_Stored entries_.
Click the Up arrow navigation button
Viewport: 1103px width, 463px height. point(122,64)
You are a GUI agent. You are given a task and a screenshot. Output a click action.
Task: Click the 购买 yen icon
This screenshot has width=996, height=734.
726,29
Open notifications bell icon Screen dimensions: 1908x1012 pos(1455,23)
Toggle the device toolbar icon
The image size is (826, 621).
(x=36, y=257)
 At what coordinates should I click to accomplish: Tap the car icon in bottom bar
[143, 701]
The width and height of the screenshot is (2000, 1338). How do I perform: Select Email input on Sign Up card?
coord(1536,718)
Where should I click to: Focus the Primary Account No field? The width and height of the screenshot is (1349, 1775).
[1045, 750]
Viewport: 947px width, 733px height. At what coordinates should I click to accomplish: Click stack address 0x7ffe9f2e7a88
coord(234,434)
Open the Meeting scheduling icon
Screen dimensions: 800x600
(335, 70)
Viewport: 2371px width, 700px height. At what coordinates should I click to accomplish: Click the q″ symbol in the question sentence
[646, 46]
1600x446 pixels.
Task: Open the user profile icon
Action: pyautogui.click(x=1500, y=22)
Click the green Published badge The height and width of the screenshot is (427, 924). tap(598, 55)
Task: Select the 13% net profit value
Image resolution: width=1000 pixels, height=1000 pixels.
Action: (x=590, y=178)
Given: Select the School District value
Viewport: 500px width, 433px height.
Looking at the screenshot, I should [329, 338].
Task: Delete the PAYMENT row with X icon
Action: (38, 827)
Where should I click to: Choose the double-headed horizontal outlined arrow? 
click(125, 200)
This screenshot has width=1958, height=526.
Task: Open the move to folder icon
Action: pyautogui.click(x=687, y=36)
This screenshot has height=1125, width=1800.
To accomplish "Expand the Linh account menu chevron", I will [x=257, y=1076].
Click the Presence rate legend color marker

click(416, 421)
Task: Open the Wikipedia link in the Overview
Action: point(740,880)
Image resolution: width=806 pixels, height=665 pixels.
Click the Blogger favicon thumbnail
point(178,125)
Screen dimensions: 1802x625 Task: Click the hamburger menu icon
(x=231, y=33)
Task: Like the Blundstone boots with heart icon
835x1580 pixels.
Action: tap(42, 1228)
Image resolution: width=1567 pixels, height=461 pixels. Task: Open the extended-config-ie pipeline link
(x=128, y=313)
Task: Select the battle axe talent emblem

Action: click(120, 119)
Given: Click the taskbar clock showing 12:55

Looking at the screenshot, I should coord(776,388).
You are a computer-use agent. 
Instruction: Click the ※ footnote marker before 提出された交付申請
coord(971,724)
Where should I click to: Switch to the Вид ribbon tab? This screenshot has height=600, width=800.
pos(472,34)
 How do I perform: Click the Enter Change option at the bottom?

_PROBLEM DESCRIPTION_. Copy the records above exactly as written.

_EXERCISE ANSWER_.
Click the Up arrow navigation button
Viewport: 1103px width, 463px height. point(122,64)
You are a GUI agent. You are given a task and a screenshot. Output a click action.
Task: Click the 购买 yen icon
This screenshot has width=996, height=734.
726,29
Open notifications bell icon Screen dimensions: 1908x1012 pos(1455,23)
Toggle the device toolbar icon
The image size is (826, 621).
(x=36, y=257)
 At what coordinates should I click to accomplish: Tap the car icon in bottom bar
[143, 701]
The width and height of the screenshot is (2000, 1338). How do I perform: Select Email input on Sign Up card?
coord(1536,718)
Where should I click to: Focus the Primary Account No field? The width and height of the screenshot is (1349, 1775).
[1045, 750]
Viewport: 947px width, 733px height. At what coordinates should I click to accomplish: Click stack address 0x7ffe9f2e7a88
coord(234,434)
Open the Meeting scheduling icon
Screen dimensions: 800x600
(335, 70)
Viewport: 2371px width, 700px height. At what coordinates should I click to accomplish: Click the q″ symbol in the question sentence
[646, 46]
1600x446 pixels.
Task: Open the user profile icon
Action: pyautogui.click(x=1500, y=22)
Click the green Published badge The height and width of the screenshot is (427, 924). tap(598, 55)
Task: Select the 13% net profit value
Image resolution: width=1000 pixels, height=1000 pixels.
Action: (x=590, y=178)
Given: Select the School District value
Viewport: 500px width, 433px height.
Looking at the screenshot, I should [329, 338].
Task: Delete the PAYMENT row with X icon
Action: (38, 827)
Where should I click to: Choose the double-headed horizontal outlined arrow? 
click(125, 200)
This screenshot has width=1958, height=526.
Task: Open the move to folder icon
Action: pyautogui.click(x=687, y=36)
This screenshot has height=1125, width=1800.
To accomplish "Expand the Linh account menu chevron", I will [x=257, y=1076].
Click the Presence rate legend color marker

click(416, 421)
Task: Open the Wikipedia link in the Overview
Action: point(740,880)
Image resolution: width=806 pixels, height=665 pixels.
Click the Blogger favicon thumbnail
point(178,125)
Screen dimensions: 1802x625 Task: Click the hamburger menu icon
(x=231, y=33)
Task: Like the Blundstone boots with heart icon
835x1580 pixels.
Action: tap(42, 1228)
Image resolution: width=1567 pixels, height=461 pixels. Task: Open the extended-config-ie pipeline link
(x=128, y=313)
Task: Select the battle axe talent emblem

Action: click(120, 119)
Given: Click the taskbar clock showing 12:55

Looking at the screenshot, I should coord(776,388).
You are a computer-use agent. 
Instruction: Click the ※ footnote marker before 提出された交付申請
coord(971,724)
Where should I click to: Switch to the Вид ribbon tab? This screenshot has height=600, width=800.
pos(472,34)
 How do I perform: Click the Enter Change option at the bottom?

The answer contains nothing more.